I recently came across the following interview question:
You need to design a system to provide answers to factorials for
between 1 and 100. You can cache 10 numbers. How would you
arrange/manage that cache, and what is the worst case for lookup on a
cache miss.
What do you think would be a suitable answer and what would be the reasoning behind this? Personally, I would cache the 1st ten numbers for the first input, and then subsequently maintain an LRU cache based on the most recent input because people are more likely to repeat searches. Not really sure what the worst case for lookup on cache miss would be though. Probably O(n) if you use a dynamic programming approach in implementing the factorial function. What do you think?
That might be a reasonable design choice, but in the interview I’d phrase that more as a question to the interviewer: “would it be reasonable to assume that calls will be more like to be made with recent values, or is there some other expected grouping (large numbers will be requested more often then small or vice-versa)?”
For example, it might make sense to cache LRU, but never throw away the values for 10, 20, 30, 40, etc. That way the worst case for calculating a factorial once the cache fills with those values is to have to perform 10 multiplications.
Another consideration you might make is that computers can very easily deal with certain factorials:
Since today’s machines can easily deal with 64-bit arithmetic (maybe even 128 bit arithmetic), it might also make sense to never cache a value for 20! or below once the cache fills with values greater than that.

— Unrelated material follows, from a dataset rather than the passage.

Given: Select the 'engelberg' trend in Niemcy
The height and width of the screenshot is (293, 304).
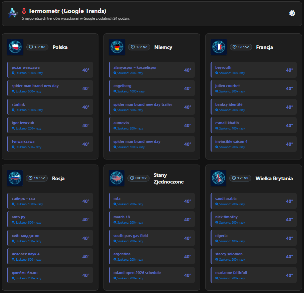Looking at the screenshot, I should pyautogui.click(x=152, y=88).
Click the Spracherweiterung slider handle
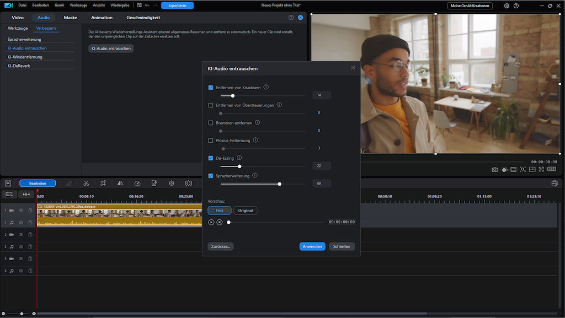Viewport: 565px width, 318px height. 280,184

The worst case for a lookup on a cache miss would depend on how you store the cache. Is it an array sorted by the argument to the function? (look-up is O(log n)) Is it an array in LRU order? (look up on cache miss is O(n)). I think you’d also want to make clear that you’d want a cache lookup to always return the highest value in the cache that’s less than what you’re looking for – that cache value represents work that you don’t have to do for this particular factorial calculation.